5. Does it help to turn on the personal air vent?

It’s not clear. The planemaker Embraer recommends that fliers use the vent, also known as a gasper, to blow air directly toward their seats. The company said its tests show this creates an airflow routing particles to the air-return grills on the cabin floor and minimizing contamination between rows. But a 2020 study led by the U.S. Defense Department’s Transportation Command concluded that whether the gasper is off or on has no significant impact on the risk of aerosol transmission on planes.

6. Are airplane lavatories especially dangerous?

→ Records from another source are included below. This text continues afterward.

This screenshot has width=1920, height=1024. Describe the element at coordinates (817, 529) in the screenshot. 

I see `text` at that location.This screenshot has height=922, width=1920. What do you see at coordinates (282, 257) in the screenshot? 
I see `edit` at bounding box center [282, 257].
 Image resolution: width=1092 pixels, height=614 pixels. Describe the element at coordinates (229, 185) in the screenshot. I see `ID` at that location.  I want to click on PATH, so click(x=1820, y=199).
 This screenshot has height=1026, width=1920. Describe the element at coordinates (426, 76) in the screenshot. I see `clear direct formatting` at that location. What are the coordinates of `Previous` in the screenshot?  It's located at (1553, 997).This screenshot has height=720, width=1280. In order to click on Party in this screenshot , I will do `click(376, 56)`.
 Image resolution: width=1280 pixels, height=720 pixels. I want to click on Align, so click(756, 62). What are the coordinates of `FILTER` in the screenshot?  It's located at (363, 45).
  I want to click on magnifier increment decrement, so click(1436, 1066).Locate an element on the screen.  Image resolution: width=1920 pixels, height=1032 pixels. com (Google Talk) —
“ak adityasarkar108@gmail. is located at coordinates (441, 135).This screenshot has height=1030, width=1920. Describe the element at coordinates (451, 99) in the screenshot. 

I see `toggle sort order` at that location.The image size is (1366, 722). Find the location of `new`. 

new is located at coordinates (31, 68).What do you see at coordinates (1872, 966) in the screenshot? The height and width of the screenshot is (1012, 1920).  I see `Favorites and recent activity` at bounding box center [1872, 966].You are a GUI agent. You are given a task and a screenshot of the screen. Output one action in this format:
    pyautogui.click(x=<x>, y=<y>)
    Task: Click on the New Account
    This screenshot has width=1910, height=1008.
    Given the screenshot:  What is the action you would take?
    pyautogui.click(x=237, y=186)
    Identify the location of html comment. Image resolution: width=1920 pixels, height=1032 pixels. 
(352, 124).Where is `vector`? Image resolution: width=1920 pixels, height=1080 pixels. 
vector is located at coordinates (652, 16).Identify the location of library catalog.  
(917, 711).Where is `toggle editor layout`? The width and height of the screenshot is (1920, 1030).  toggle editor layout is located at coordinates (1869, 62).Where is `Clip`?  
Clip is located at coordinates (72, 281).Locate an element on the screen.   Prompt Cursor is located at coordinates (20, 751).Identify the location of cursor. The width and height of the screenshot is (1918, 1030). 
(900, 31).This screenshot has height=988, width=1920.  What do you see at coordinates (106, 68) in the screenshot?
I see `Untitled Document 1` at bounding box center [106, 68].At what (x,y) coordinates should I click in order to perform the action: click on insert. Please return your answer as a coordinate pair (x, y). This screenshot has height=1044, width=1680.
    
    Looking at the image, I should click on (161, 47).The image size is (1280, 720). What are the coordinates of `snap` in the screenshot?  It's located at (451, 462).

In August 2020, U.S. health authorities confirmed a report of a woman who contracted SARS-CoV-2 from a fellow passenger during a flight from Italy to South Korea, most likely while using the onboard toilet with her mask off. This provoked speculation that the toilet’s flush had spread SARS-CoV-2, which has been found in feces. A study of the fluid dynamics of regular toilets, which use a siphoning effect to suck the contents of the bowl down a sewer pipe, concluded that flushing does propel virus particles above the toilet seat. Airplanes, however, use vacuum toilets, which use suction to pull waste out of the bowl using a fraction of the water required in conventional models. In any case, the authors of the article in the Journal of Travel Medicine recommended that fliers keep their masks on in the lavatory, clean the toilet seat before using it, close the lid before flushing, wash their hands carefully after flushing and sanitize their hands after touching the door handle.

7. What are airlines doing to mitigate risks?

They are now telling customers to wear face masks throughout their journeys, which can reduce risks. The airline trade group notes that most published cases of inflight transmission occurred before this happened. Still, in many instances the rule is not strictly enforced, and mask-wearers have become infected. For example, researchers concluded that a man on a flight from Singapore to China on Jan. 21, 2020, who let his mask slip while chatting to his wife and son, was probably infected by fellow fliers. Airlines are also cleaning aircraft more frequently and thoroughly, going cashless, and using online check-in and automated bag drops. Some are no longer serving food and beverages, and passengers are being asked not to queue for the toilet. In the U.S., only Delta Air Lines Inc. promises to always leave space between passengers, though other carriers are limiting the numbers on each flight, when possible. European airlines have largely been reluctant to commit to leaving middle seats empty, saying that the science is limited on the effectiveness of the practice and that it would make flights too costly to run.

8. How does the availability of Covid-19 vaccines affect things?

Eventually, the widespread distribution of vaccines should help significantly reduce infection rates, which will make any encounter with other people -- including on airplanes -- safer. The chief executive officer of Australian airline Qantas Airways Ltd., Alan Joyce, has said his company plans to require international travelers entering or leaving Australia to present proof of vaccination before boarding. Joyce said he expects other carriers to do the same. Although the vaccines that have been authorized for use have been shown to provide significant protection against becoming sick from a SARS-CoV-2 infection, for most of them, it’s not yet known whether they will prevent someone from getting an asymptomatic infection and spreading the virus. There are also questions about how well they work against newly emerged strains of SARS-CoV-2 that studies suggest are more contagious.